Alcuni esempi. Il biglietto del metro a Milano raddoppiò di incanto. Ma fin qui, amen. La pizza, che costava 5 mila lire, all'improvviso la pagavi 4 euro, cioè 8 mila delle vecchie lire. Decisi di acquistarmi un paio di scarpe inglesi che avevo visto in vetrina, prezzo 280 mila lire. Adesso costavano 250 euro. Nel giro di pochi giorni, facciamo di ogni mese, le tariffe commerciali salivano del cento per cento. Questa non è una opinione, bensì la realtà. Dirò di più, i poliziotti della mia scorta che fino a poco tempo prima percepivano un salario di un milione e 800 mila euro, incassarono 1000 euro, con i quali a Milano campi sì e no dieci giorni. Mi domando come si facesse a gioire del mutamento monetario. Eppure il concerto della stampa nazionale elogiava l'avvento del nuovo denaro come fosse una promozione economica e sociale.
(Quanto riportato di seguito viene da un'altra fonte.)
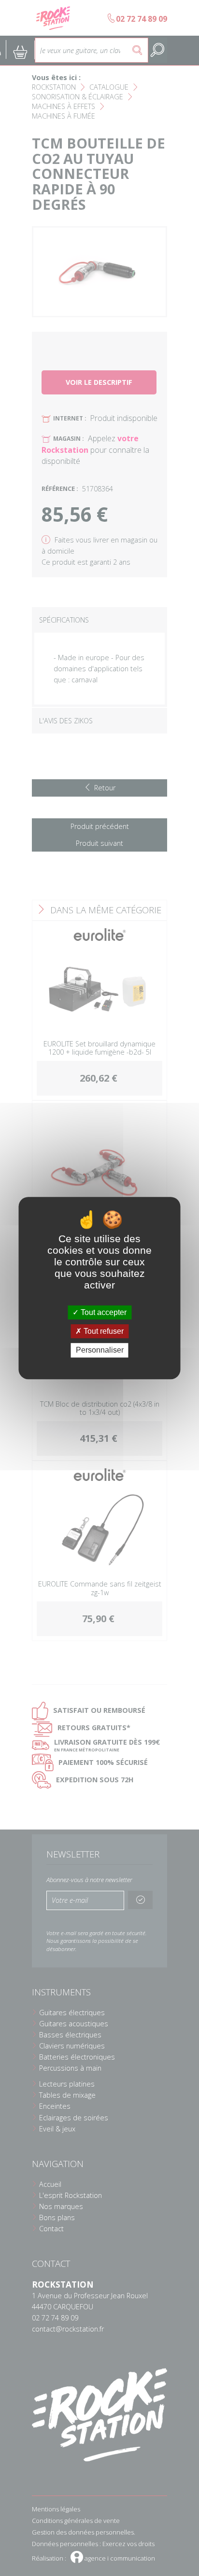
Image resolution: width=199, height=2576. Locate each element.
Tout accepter (103, 1312)
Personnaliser (100, 1350)
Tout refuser (103, 1331)
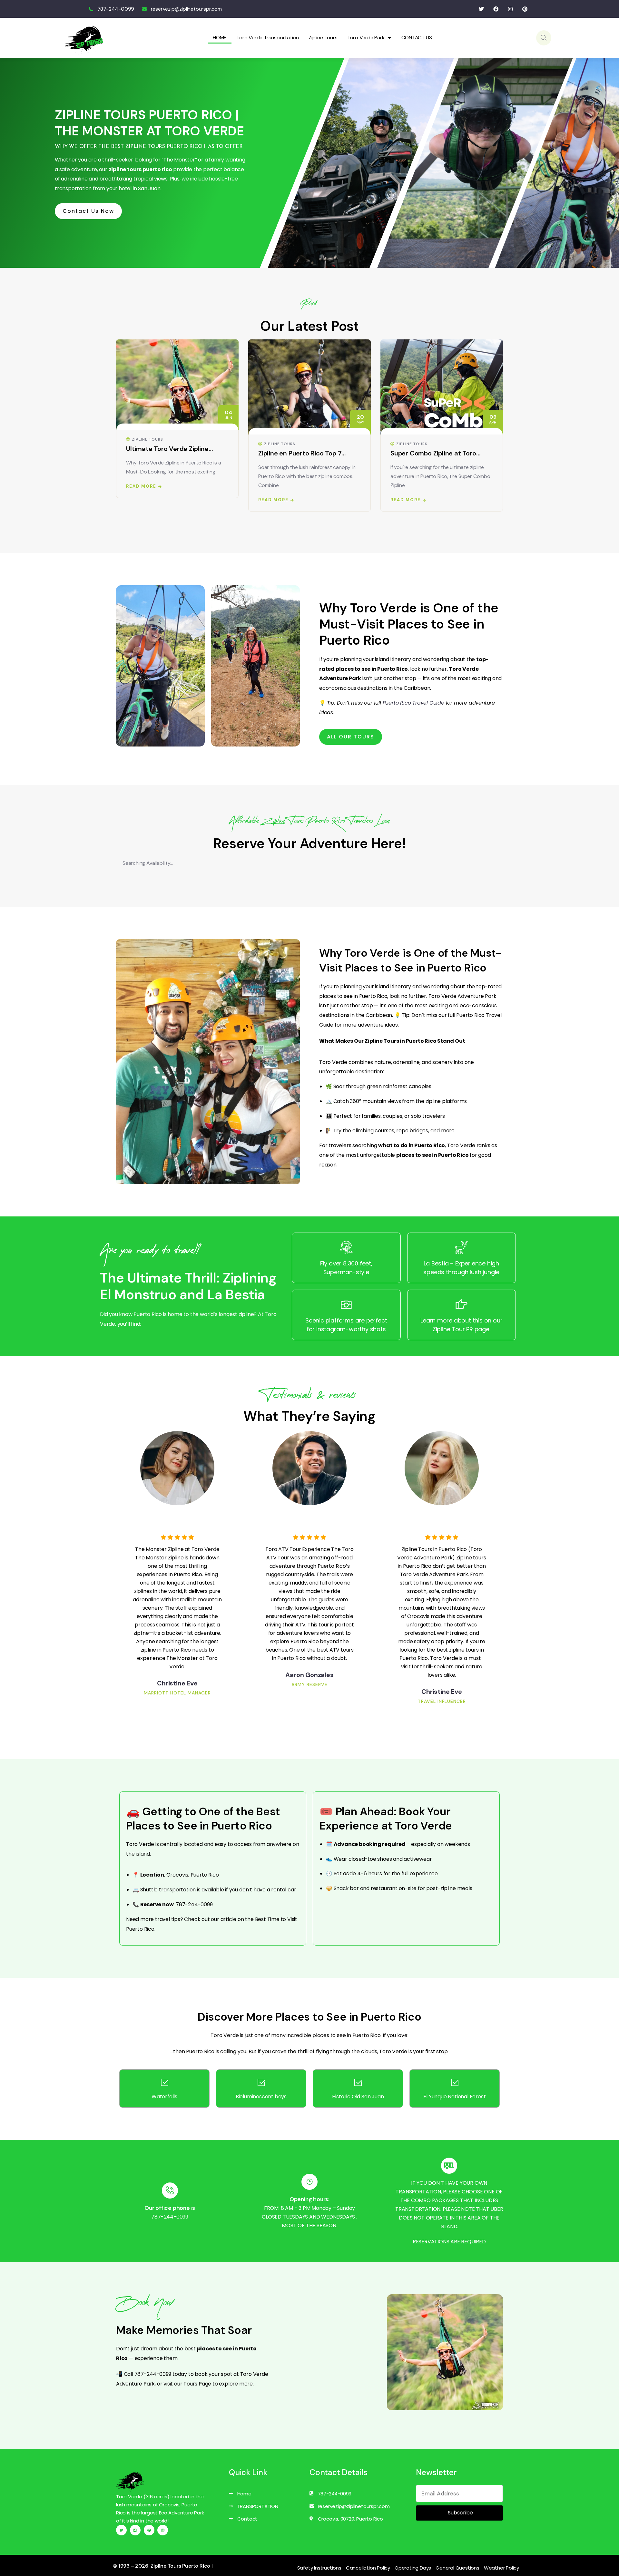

Libero documentò con una serie di servizi suffragati da cifre incontestabili che eravamo di fronte a una solenne fregatura. Naturalmente i colleghi dei giornaloni ci presero per i fondelli sul piano teorico, ma trascurando i dati concreti.

 

Trascorrono anni, la nostra economia frenata dalla globalizzazione imperfetta, annaspa, ma la colpa della frenata viene attribuita a fattori nazionali, non certo al "miracoloso" euro. Transeat. La gente si adatta a tutto, perfino ai nostri governi campioni nell'incrementare sistematicamente il debito pubblico, per cui si è bevuta perfino le banconote continentali. E oggi, a distanza di quattro lustri dalla tragedia, avvezzi al peggio, lo abbiamo digerito e il suo amaro sapore ci va giù liscio come olio. Il popolo si adatta a tutto, anche alle peggiori vessazioni e a un dato momento non protesta più. Questo è un fenomeno vecchio come il mondo e non deve stupire più di tanto, abbiamo una grande risorsa: la rassegnazione a vivere in un Paese in cui il popolo è più serio di chi lo guida attraverso un sistema istituzionale barbaro.